50 ans après, l’oubli des crimes de masse des Khmers rouges
Le 17 avril 1975, les Khmers rouges entraient dans Phnom Penh, après cinq ans de guerre civile. Le Kampuchéa démocratique, nom officiel de l’enfer totalitaire, allait sévir durant quatre longues années.

L’université de Yale, dans son programme d’étude sur le génocide cambodgien, évalue l’ampleur du massacre à près de 1.7 millions de personnes soit approximativement le cinquième de la population recensée en 1975. La précision des chiffres est discutée comme la réalité génocidaire en termes de droit international. En revanche, l’ampleur des massacres n’est nullement contestée.
Minorités vietnamiennes et chams du Cambodge, paysans, moines bouddhistes, intellectuels, cadres khmers déviants ou supposés l’être, on peine encore, 50 ans après, à reconstituer le degré d’abjection humaine du nihilisme maoïste version kampuchéenne. À l’ombre de la victoire de l’armée populaire vietnamienne le 30 avril de la même année, s’emparant de Saïgon, les occidentaux ne se préoccupent guère de l’issue de la guerre civile dans cette partie de la péninsule. La falsification maoïste vit encore ses heures de gloire, entre recul de l’impérialisme américain, révolution culturelle finissante et cristallisation de groupes mao-staliniens en Occident dans les décombres du joli mois de mai.
Pourtant, avant même la rupture des relations avec le Vietnam voisin le 31 décembre 1977 conduisant à une incursion armée, la barbarie est en marche. Dans ce régime formellement autarcique, malgré l’aide financière de la République populaire de Chine, Saloth Sâr, alias Pol Pot, vide Phnom Penh et les villes cambodgiennes afin d’établir « l’État du peuple, des ouvriers, des paysans et des autres travailleurs kampuchéens ». Dès 1977, l’Angkar (organisation), dirigée par le PC kampuchéen, établit alors un régime dont les communautés villageoises deviennent le poumon.
Décrétant une collectivisation totale à la condition d’être « paysan de couche moyenne inférieure », l’appartenance à la catégorie « peuple ancien » et non « peuple nouveau », ne garantit pourtant pas d’échapper aux exactions et tortures.
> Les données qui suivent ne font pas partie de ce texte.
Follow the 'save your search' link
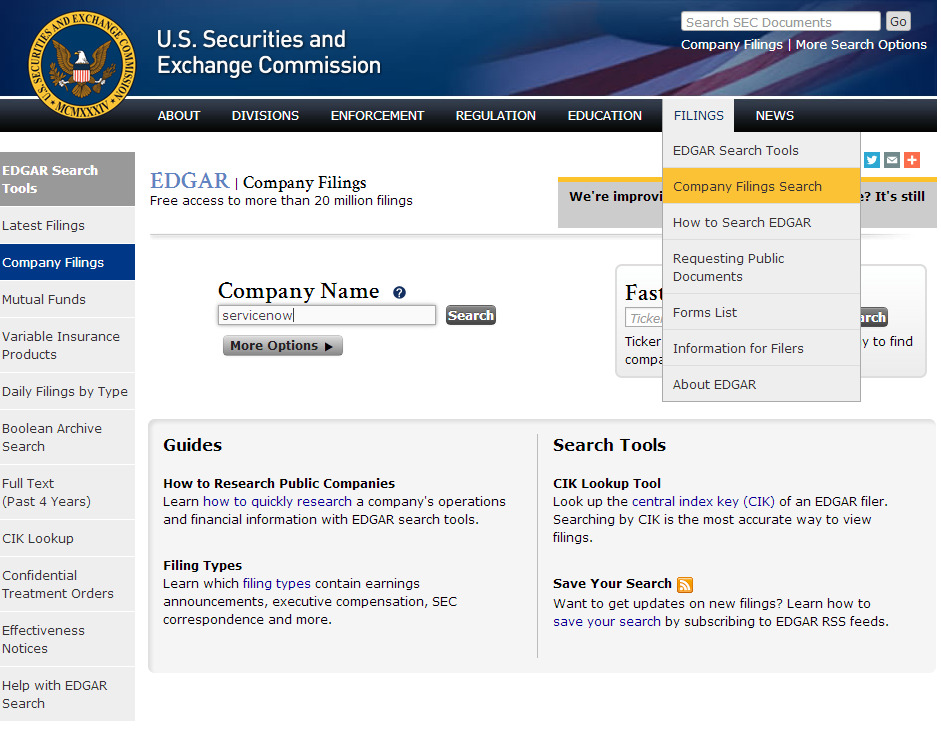 point(607,621)
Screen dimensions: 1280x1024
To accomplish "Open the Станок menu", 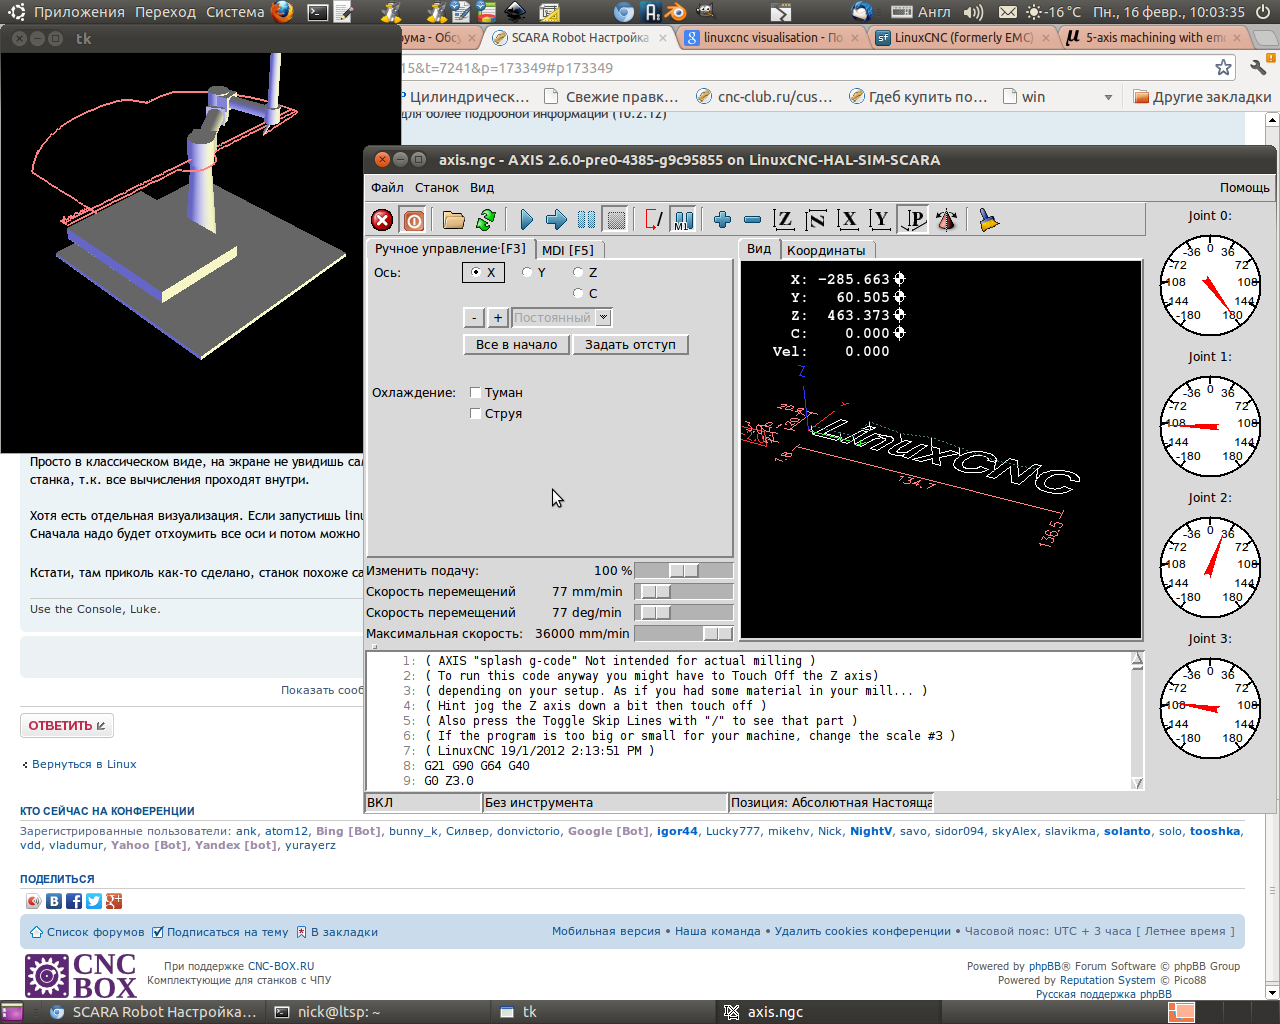I will (437, 188).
S’ajoutant aux inepties idéologiques, l’incompétence crasse aboutit à une famine de masse dont le bilan oscille entre 700 et 900 000 morts, ne négligeant pas d’interdire la cueillette de fruits afin de ne pas spolier la propriété collective.
Un demi-siècle plus tard, la réalité de la tragédie est peu connue. Peu ou pas enseignée, tout juste la jeunesse d’aujourd’hui entendra-t-elle l’évocation du sinistre centre S-21 – près de 20 000 victimes -, administré par la Santebal, branche spéciale du régime. Sans tribunaux ni prisons au moins jusqu’à la fin de l’année 1977, la manipulation mémorielle a longtemps opéré. La falsification des crimes a été levée pour l’essentiel avec l’exhumation des charniers, aux quatre coins du pays.
Sans photographie des détenus, disposant de peu d’archives en dehors des films de propagande du régime, le traumatisme a été si féroce qu’il a longtemps été tu, même après 1991 et la solution politique sous égide onusienne. Otage d’une situation politique longtemps inextricable, la monarchie, longtemps incarnée par Norodom Sihanouk comme la direction khmer rouge, ont entretenu des intérêts convergents à ne pas s’appesantir sur l’ampleur, la nature et la responsabilité des crimes imputés.
Pourtant, la « purification » des centres urbains, issue d’une conférence secrète, intervient la semaine du 20 mai 1975. Si ce n’est pas Wannsee, l’intentionnalité des crimes, comme la volonté de scénariser et fictionner le nouveau récit national, sont explicitement avancés par la direction du Parti, réunie dans le Bureau Permanent, à la main de Pol Pot et de Nuon Chea, arrêté en 2007 pour génocide, crime de guerre et crimes contre l’humanité.
Bien sûr, la proximité géographique et ses traductions politiques européennes expliqueront la sensibilisation renforcée à la barbarie stalinienne ou à celle des époux Ceausescu – rompant l’isolement international du Kampuchéa en 1978 – davantage qu’à Pol Pot et ses hommes. Mais, à l’heure des vérités alternatives et du piétinement du droit international et de la CPI par les nationalistes, le moins que l’on puisse faire est de rappeler la somme des atrocités subies par les populations du Cambodge, victimes d’une version singulière du totalitarisme maoïste.